There has been a spike of interest in the portrayal of what refugees have to go through in their daily lives in the form of virtual reality (VR), and one of the latest pieces that has come out is from the international medical humanitarian organisation, Doctors Without Borders, or Médecins Sans Frontières (MSF), with a video worked into Forced From Home.
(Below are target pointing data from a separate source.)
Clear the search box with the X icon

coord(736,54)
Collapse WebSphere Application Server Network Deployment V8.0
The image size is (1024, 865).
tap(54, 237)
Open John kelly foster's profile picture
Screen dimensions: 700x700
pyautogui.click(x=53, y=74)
The video that will be used in the Forced From Home exhibit will be interactive and educational and will be situated inside a 30-foot diameter dome where the 360 video will be projected. The video will feature locations such as Tanzania, Lebanon, and South Sudan, and viewers will be taken into the locations and be guided by Doctors Without Borders aid workers who will share their stories. The video was made with Visualise, a London-based VR studio, using six GoPro cameras attached to a rig.
Michael Goldfarb, Director of Communications for MSF-USA, spoke of how the general public will be able to see refugee camps, treacherous seas, and lengthy and dangerous migratory routes where people find themselves embarking on in VR: “People fleeing for their lives are very often reduced to numbers and statistics. But through virtual reality and immersive 360 degree video, we will put a real human face on those staggering numbers, giving the public as real a sense as possible of what it looks like, feels like, and what it means, to be forced from home.”
Most of the shots are static, such as the Domiz refugee camp in Iraq where there are 40,000 Syrian refugees, which was captured by a camera rig attached to a car to capture the sheer size of the camp.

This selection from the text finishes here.